ACTIVITY: Send back the line that contains "Instruction: Click the" and all lines following it through the end of the data below, exactly, omitting pictures.

■ ■ ■ ■

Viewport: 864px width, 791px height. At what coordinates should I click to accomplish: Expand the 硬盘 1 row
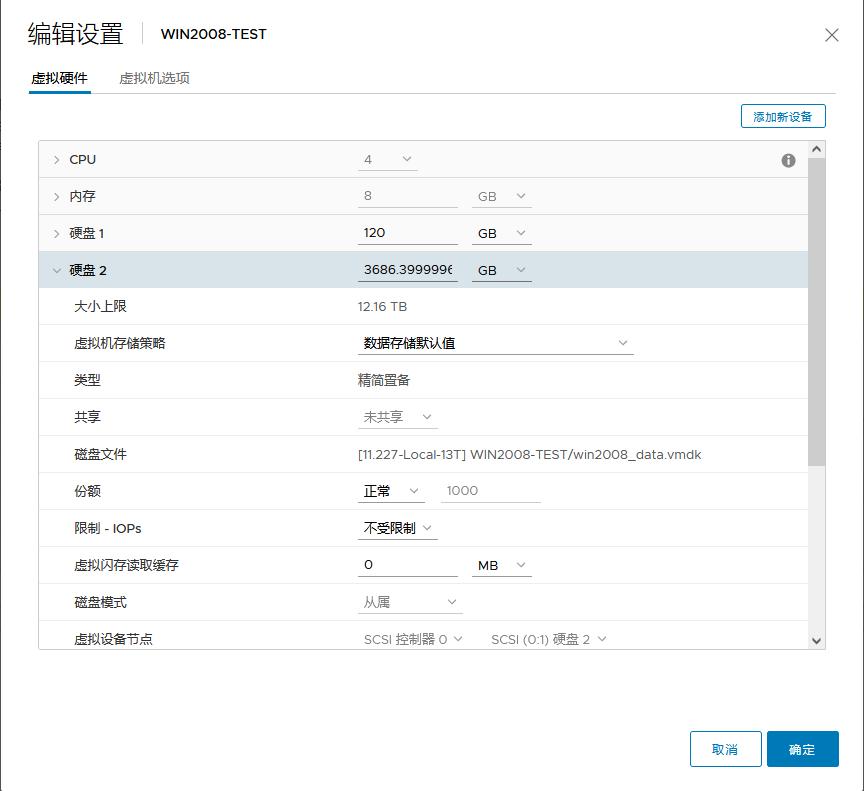[57, 232]
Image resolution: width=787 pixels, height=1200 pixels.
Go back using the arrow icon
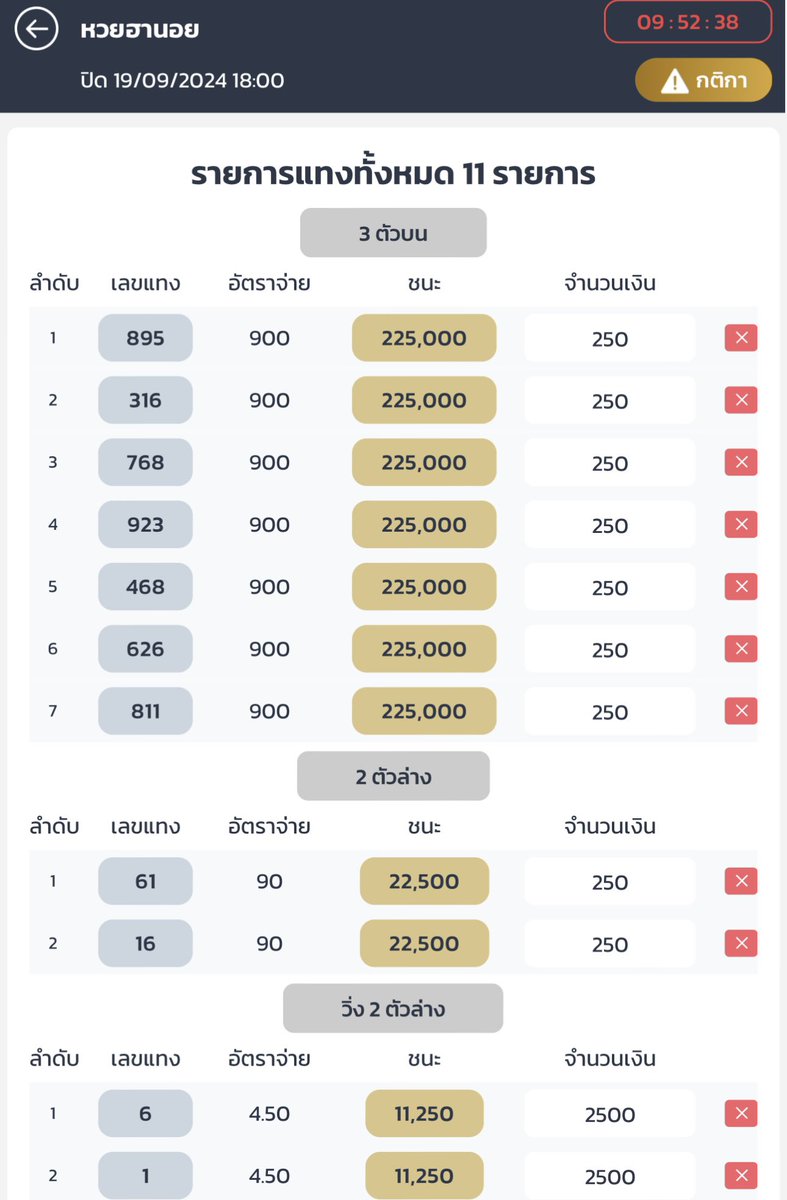tap(37, 30)
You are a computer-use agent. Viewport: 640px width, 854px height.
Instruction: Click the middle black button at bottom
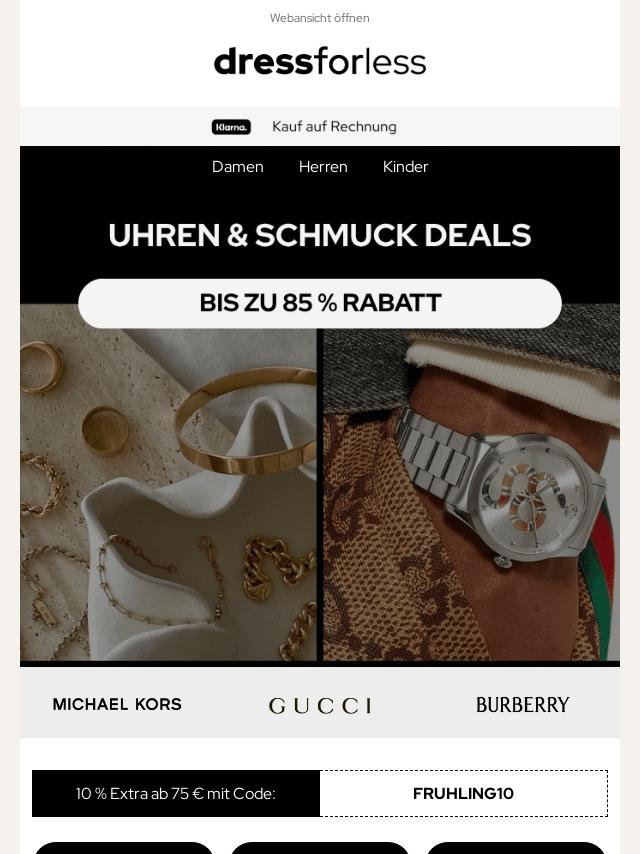pyautogui.click(x=320, y=848)
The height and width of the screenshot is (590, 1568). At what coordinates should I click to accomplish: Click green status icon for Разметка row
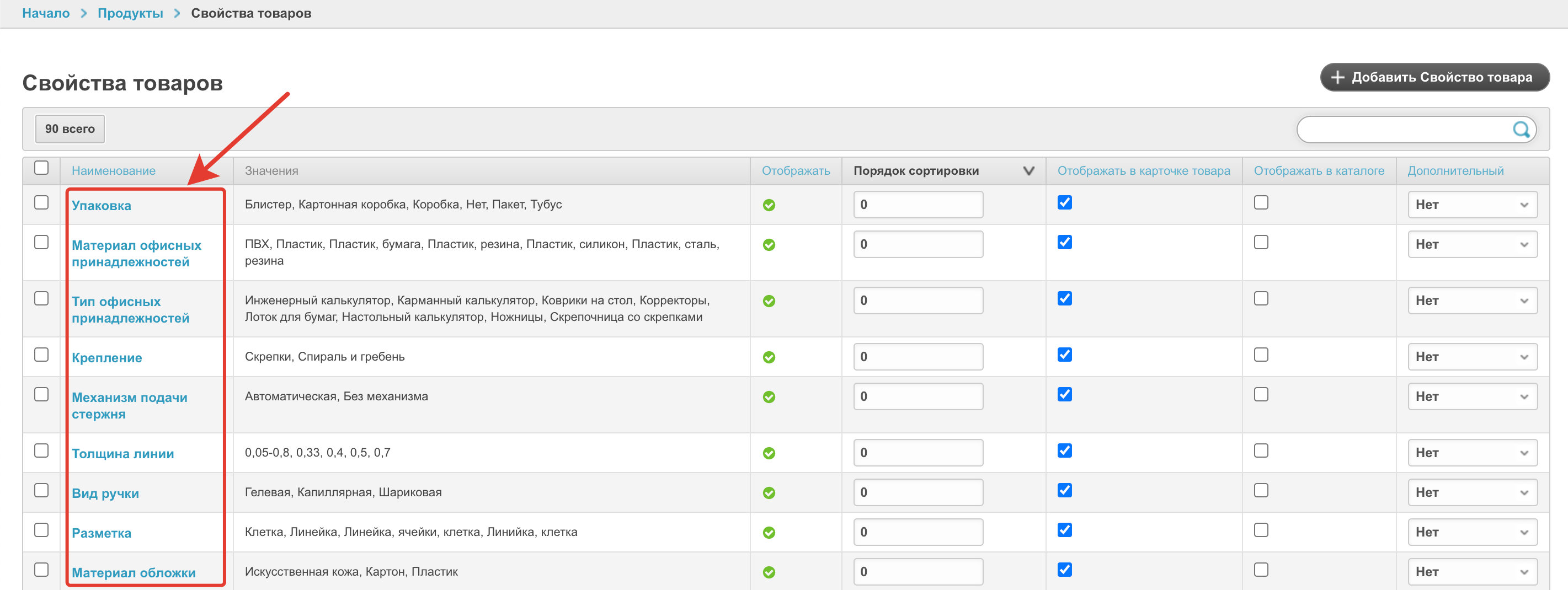769,532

■ ■ ■ ■

RESULT FOR THIS EXERCISE:
Instruction: Click the middle black button at bottom
pyautogui.click(x=320, y=848)
The height and width of the screenshot is (590, 1568). At what coordinates should I click to accomplish: Click green status icon for Разметка row
769,532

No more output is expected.